Microsoft Access Upgrade to MSDE
Signs that you have outgrown your custom-built MS Access application slow performance with
more users, more features, more data, poor reliability, and issues with data integrity.
MSDE is Microsoft's starter version of its SQL Server product line. MSDE is a fully
functional SQL Server, with licensing restrictions (you cannot expose MSDE to the Internet)
, and a few performance limitations imposed by the operating system. MSDE is the intermediate step between the MS
Access native Jet Engine and MS SQL Server, and can be used on LANs or standalone
on laptops and PCs. If you need help upsizing to MSDE, or need help understanding
how MSDE works, PCA can help you. With appropriate licensing, you can even create
a distributed database MSDE application.
MS Access Limitations
MS Access has several inherent technical limitations. Expect to run into problems
(slow performance, corrupt database, application crashes, etc.) if your MS application
goes into the "Caution" or the "Stop" zones for any one of the criteria below:
| |
OK |
Caution |
Stop |
| LAN Users |
<5 |
5-10 |
>10 |
| Internet Users |
0 |
1 |
>1 |
| Size of DB |
<100 MB |
100-300MB |
>300MBs |
| Data Structures |
Simple |
Moderate |
Complex |
Practical Differences — MS Access, MSDE, MS SQL Server
MS Access, MSDE and MS SQL Server provide different capabilities, and the following
will help you decide which one
is the best suited to your business needs:
- Mission Criticality of the Business Application
- Location and End Users (LAN vs. Internet)

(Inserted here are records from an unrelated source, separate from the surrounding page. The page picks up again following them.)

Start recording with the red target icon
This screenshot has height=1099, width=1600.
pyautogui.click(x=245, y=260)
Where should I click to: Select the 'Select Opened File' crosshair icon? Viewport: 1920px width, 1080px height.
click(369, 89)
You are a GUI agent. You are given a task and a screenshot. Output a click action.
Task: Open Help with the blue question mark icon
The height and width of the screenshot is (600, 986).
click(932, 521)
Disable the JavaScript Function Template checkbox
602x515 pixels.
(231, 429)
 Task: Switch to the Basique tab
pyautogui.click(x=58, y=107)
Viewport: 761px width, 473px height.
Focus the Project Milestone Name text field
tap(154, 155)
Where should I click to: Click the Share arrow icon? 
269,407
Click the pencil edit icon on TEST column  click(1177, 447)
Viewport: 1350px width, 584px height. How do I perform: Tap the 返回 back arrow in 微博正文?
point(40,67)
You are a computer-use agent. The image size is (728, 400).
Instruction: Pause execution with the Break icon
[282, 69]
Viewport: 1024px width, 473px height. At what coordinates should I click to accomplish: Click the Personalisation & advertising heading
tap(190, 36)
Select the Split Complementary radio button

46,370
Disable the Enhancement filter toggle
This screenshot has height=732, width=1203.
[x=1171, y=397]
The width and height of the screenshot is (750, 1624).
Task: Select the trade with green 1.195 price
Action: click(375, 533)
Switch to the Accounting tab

- Frequency of Use (Moderate vs. Heavy)
- Number of End Users (5 users vs. Enterprise-wide deployment)
- Business Product/Process Complexity (and associated Database Complexity)
- Static vs. Dynamic Content (Read vs. Read-Write)
- Auditability, Industry Compliance (e.g. SarbOx, HIPPA)
MS Access connected to an MSDE database also has limitations. You cannot for example use MSDE
if your database is exposed to the Internet thru anything other than MS Access or
Active Server Pages (.ASP). If this is the case, you must purchase (or already own)
a SQL Server License from Microsoft. This is purely a Microsoft Licensing issue
— MSDE and MS SQL Server are the same database engine
In addition, MSDE has a built-in "performance governor"
on Process Queues that limit the number of simultaneous End Users to 8 concurrent
(active) sessions. Access MSDE is also slightly more difficult to develop custom
business applications on, and more difficult/expensive to install and configure
vs. MS SQL Server. If supporting a dozen or more end users over the Internet is
a requirement, then MS SQL Server (not MSDE) is the right choice.